● **TASK BRIEF**:
With the pictures omitted, transcribe each line below exactly as it is.

● **GIVEN DATA**:

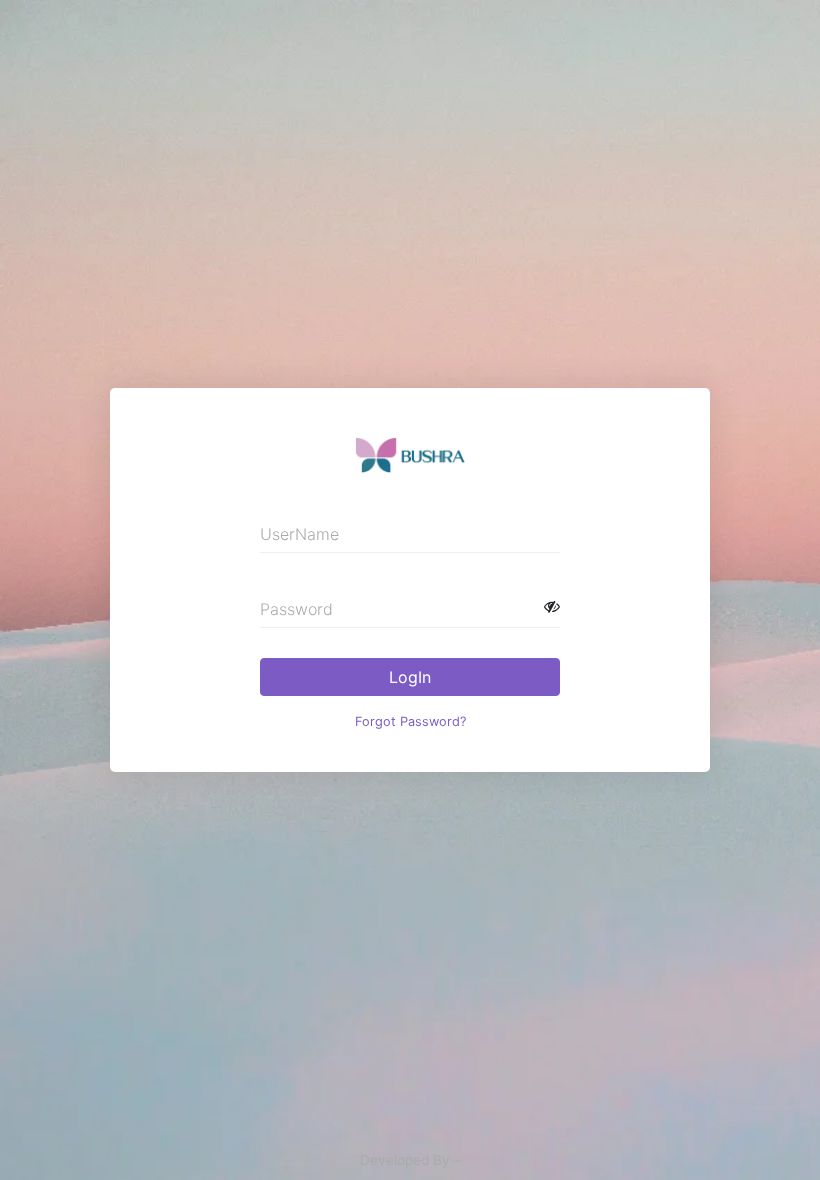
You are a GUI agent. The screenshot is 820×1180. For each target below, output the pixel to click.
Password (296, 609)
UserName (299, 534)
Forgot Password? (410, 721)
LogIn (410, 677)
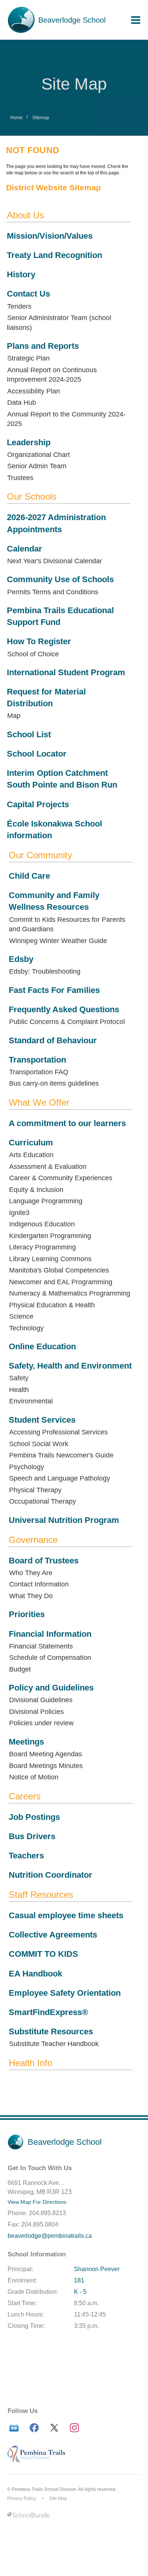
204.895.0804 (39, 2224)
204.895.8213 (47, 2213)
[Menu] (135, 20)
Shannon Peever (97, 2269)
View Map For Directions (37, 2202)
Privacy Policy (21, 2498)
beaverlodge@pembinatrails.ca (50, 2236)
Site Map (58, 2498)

● **YOUR RESPONSE**:
You are a GUI agent. The screenshot is 820×1180. For each target below, output the pixel to click.
Password (296, 609)
UserName (299, 534)
Forgot Password? (410, 721)
LogIn (410, 677)
204.895.0804 (39, 2224)
204.895.8213 (47, 2213)
[Menu] (135, 20)
Shannon Peever (97, 2269)
View Map For Directions (37, 2202)
Privacy Policy (21, 2498)
beaverlodge@pembinatrails.ca (50, 2236)
Site Map (58, 2498)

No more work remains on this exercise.